Starting at the line that contains "Image resolution: width=633" and stopping at the line that contains "Instruction: Select the", restate each line of the records below exactly. Omit the pictures.

(Input material):
┄┄┄┄┄┄┄┄┄┄

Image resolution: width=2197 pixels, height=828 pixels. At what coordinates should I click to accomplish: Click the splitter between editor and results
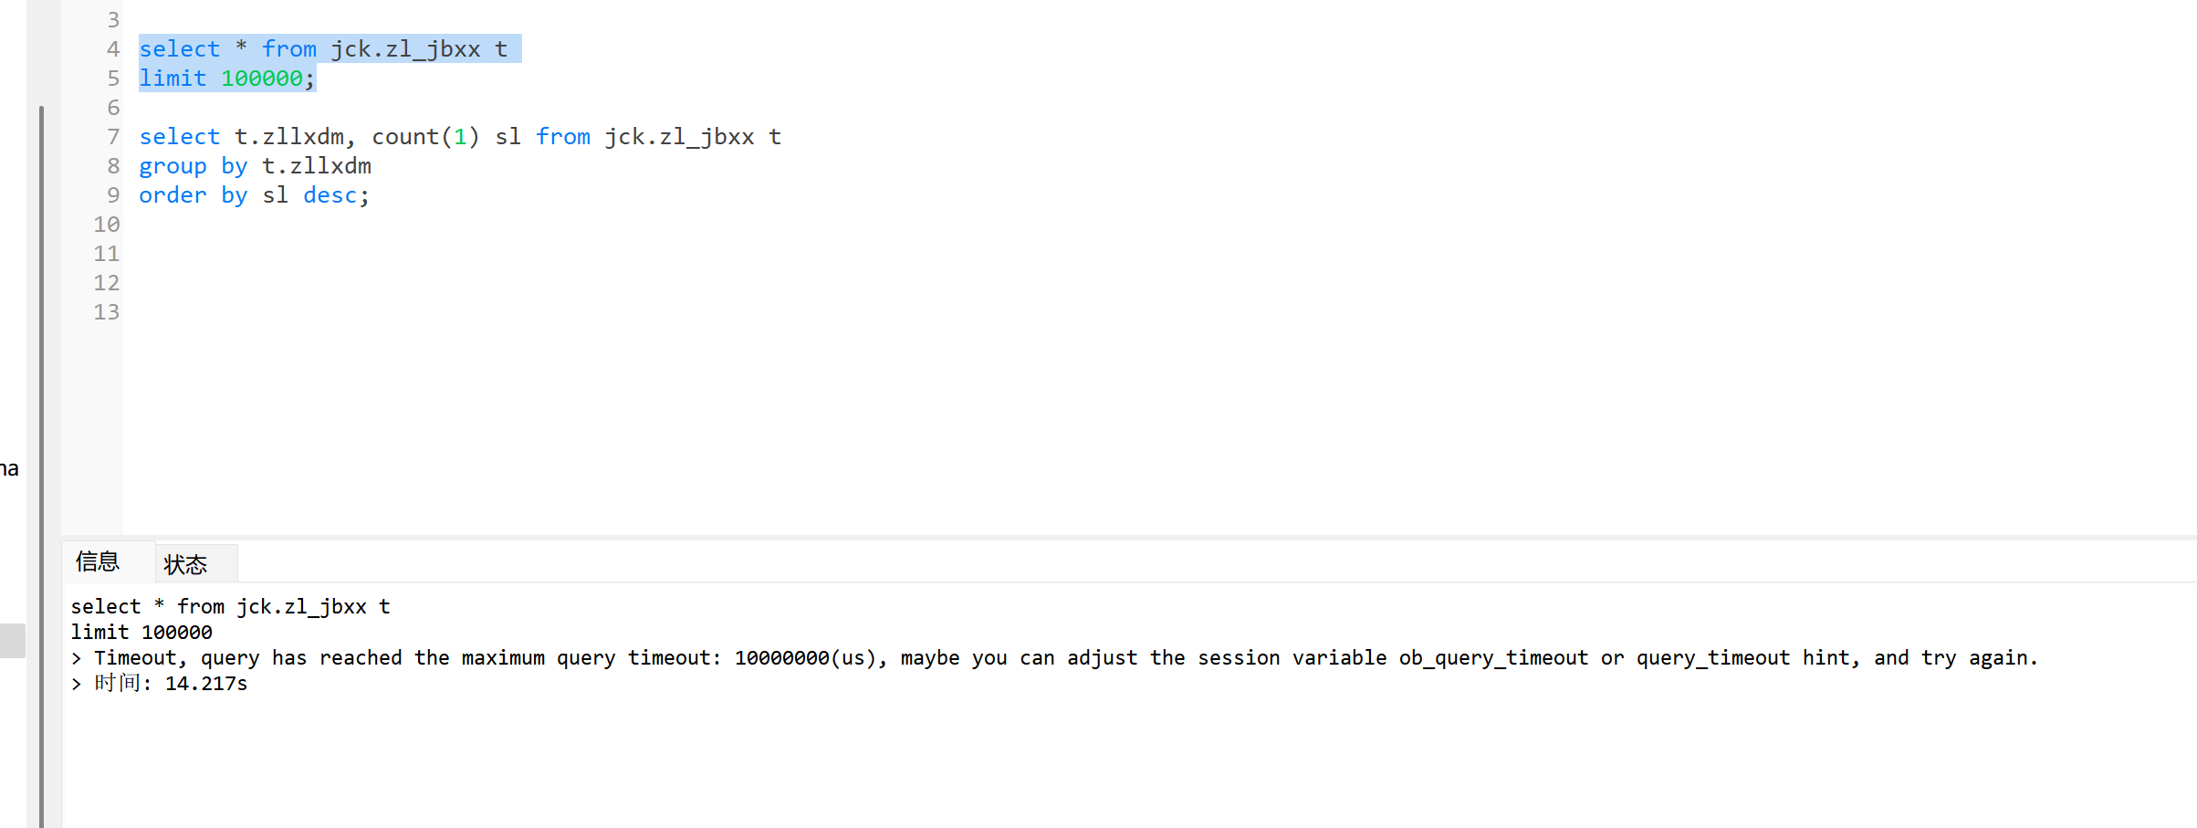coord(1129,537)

┄┄┄┄┄┄┄┄┄┄

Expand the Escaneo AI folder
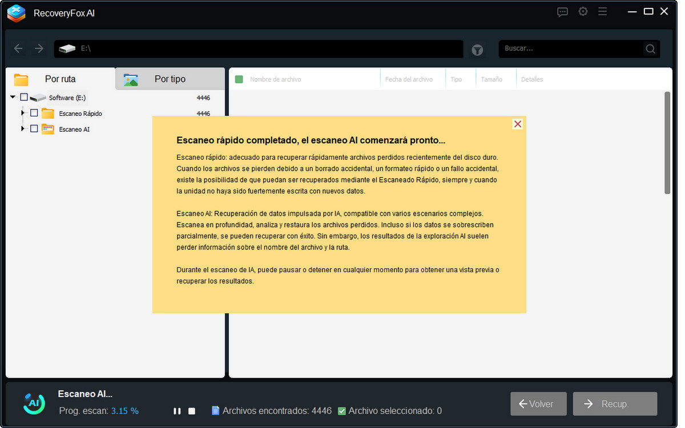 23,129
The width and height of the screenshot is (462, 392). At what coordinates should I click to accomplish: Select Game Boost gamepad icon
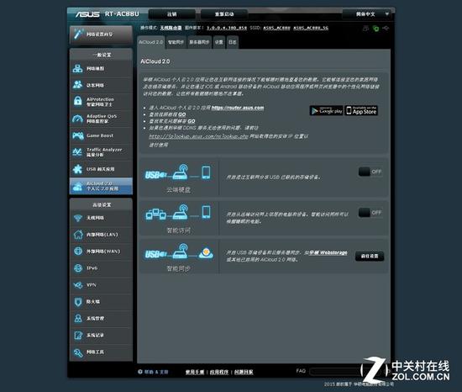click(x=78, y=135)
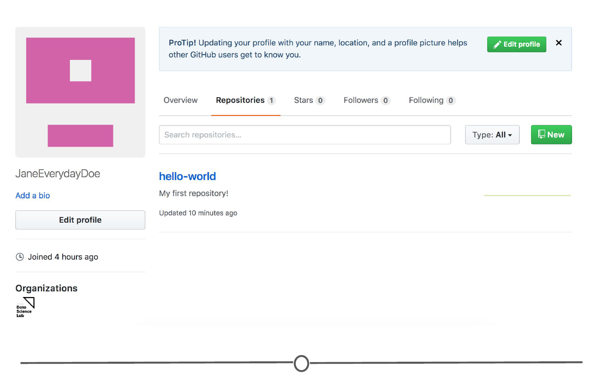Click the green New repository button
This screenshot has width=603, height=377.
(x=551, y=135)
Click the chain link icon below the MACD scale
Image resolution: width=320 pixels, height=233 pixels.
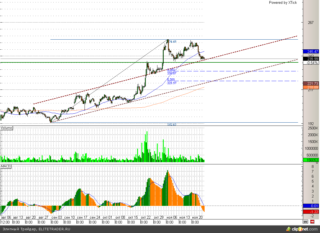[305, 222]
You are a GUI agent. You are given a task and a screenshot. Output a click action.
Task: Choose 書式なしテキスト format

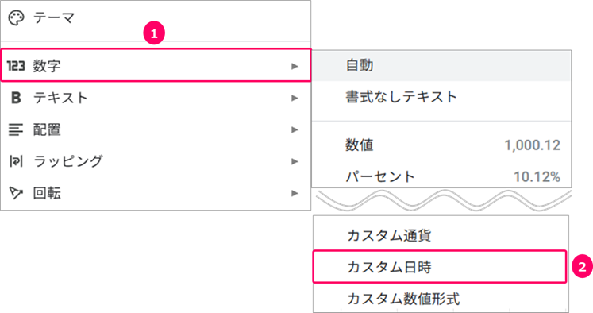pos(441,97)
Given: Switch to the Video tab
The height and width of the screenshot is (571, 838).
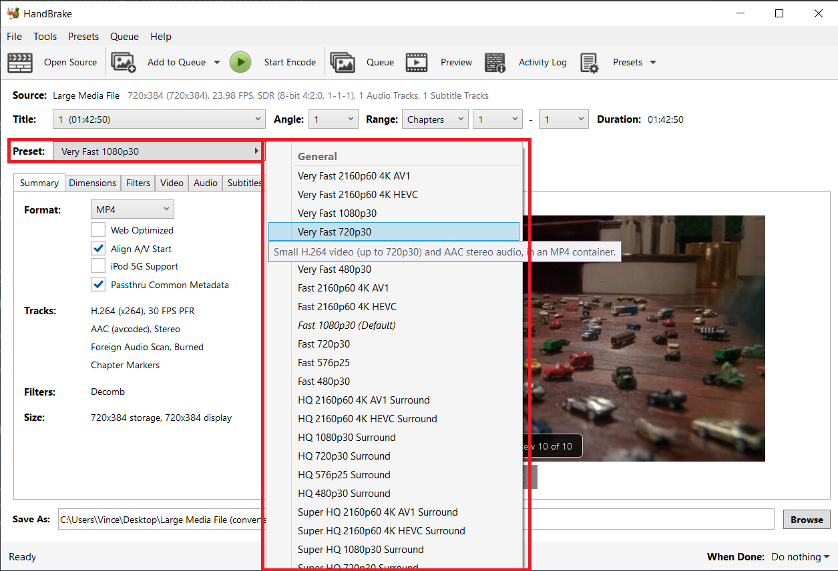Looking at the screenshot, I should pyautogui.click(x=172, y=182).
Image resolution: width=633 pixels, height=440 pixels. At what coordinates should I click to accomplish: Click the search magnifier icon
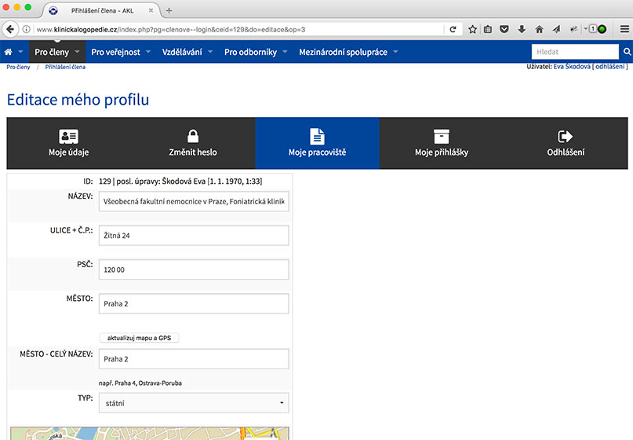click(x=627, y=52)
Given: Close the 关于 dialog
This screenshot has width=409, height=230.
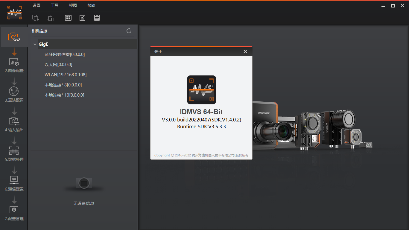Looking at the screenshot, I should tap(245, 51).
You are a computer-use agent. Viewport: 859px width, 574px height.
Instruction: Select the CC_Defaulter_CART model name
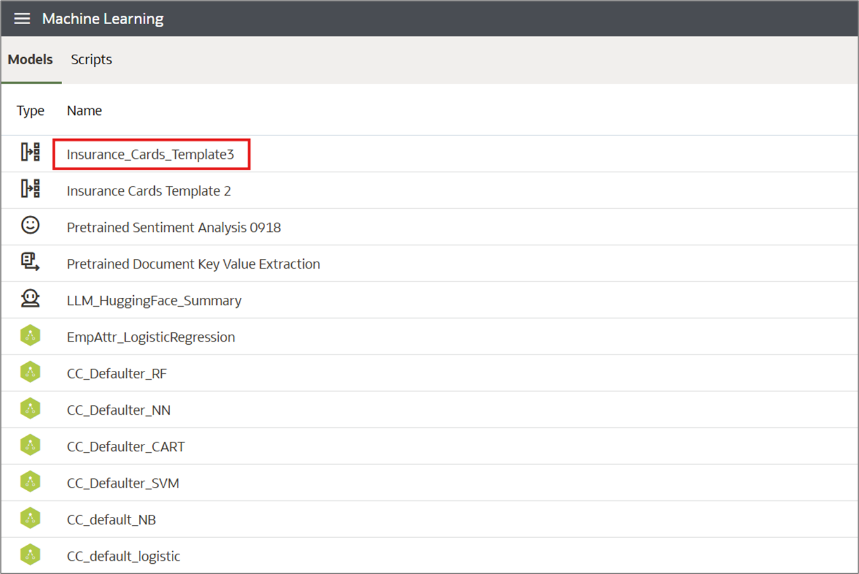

┄┄┄┄┄┄┄┄┄┄

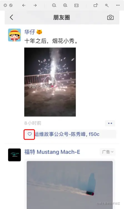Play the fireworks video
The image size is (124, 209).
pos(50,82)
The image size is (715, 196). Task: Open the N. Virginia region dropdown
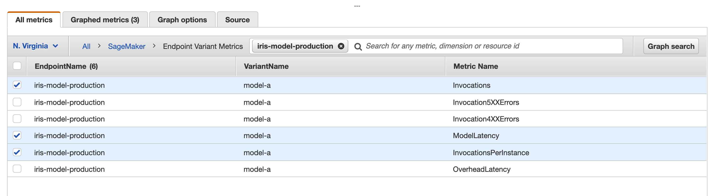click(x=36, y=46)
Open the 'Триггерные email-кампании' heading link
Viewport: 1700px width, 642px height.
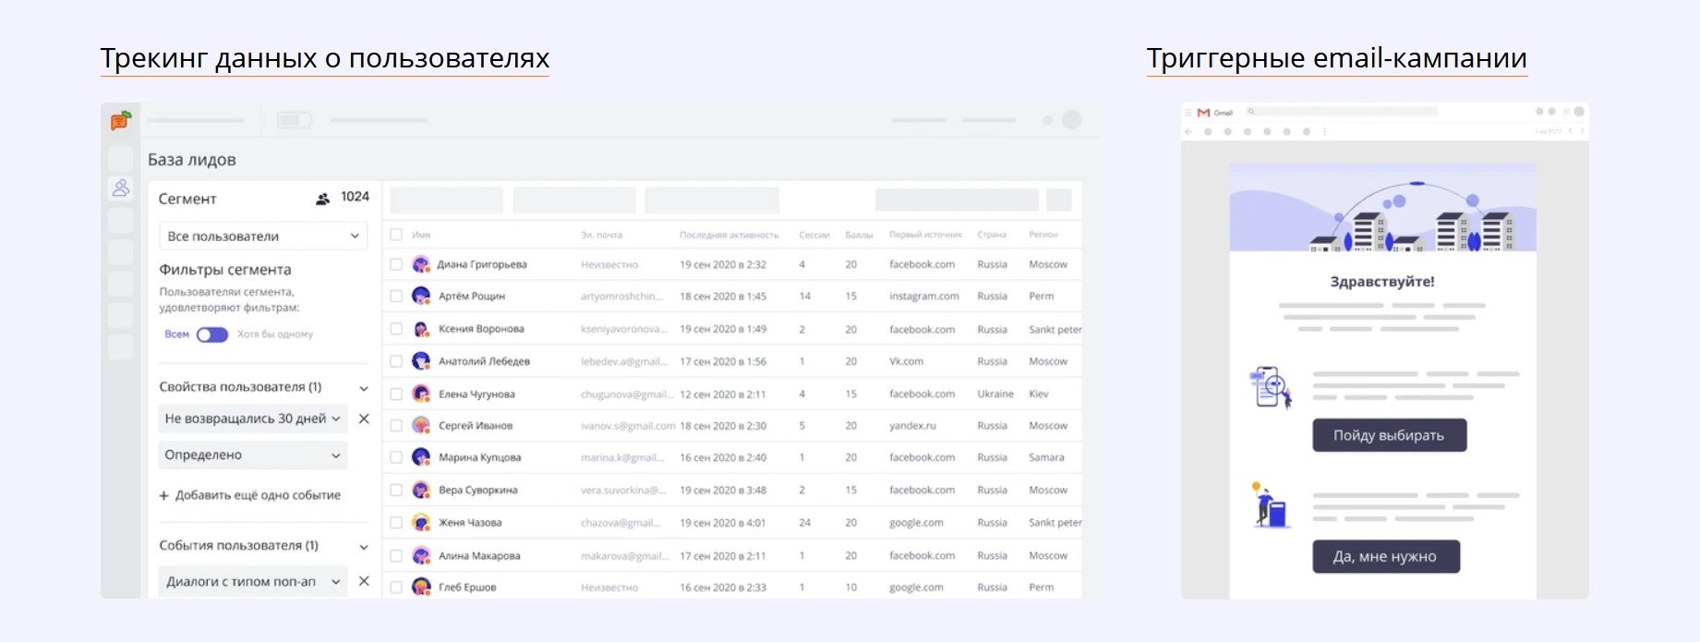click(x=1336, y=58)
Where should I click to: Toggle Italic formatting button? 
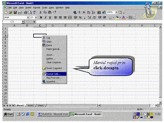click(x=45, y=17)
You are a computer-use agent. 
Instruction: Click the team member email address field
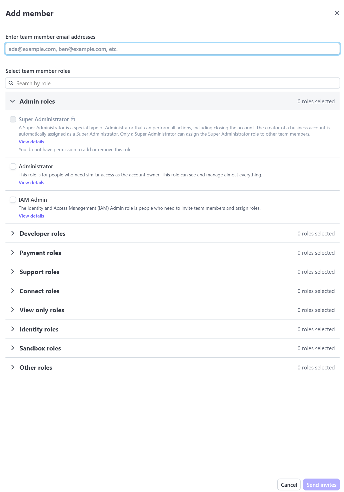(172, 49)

┄┄┄┄┄┄┄┄┄┄

(Output for this task):
Image resolution: width=633 pixels, height=440 pixels. At what coordinates should I click to accomplish: Click the search magnifier icon
click(x=627, y=52)
Given: Close the 关于 dialog
This screenshot has width=409, height=230.
Looking at the screenshot, I should tap(245, 51).
You are a computer-use agent. Viewport: 859px width, 574px height.
Instruction: Select the CC_Defaulter_CART model name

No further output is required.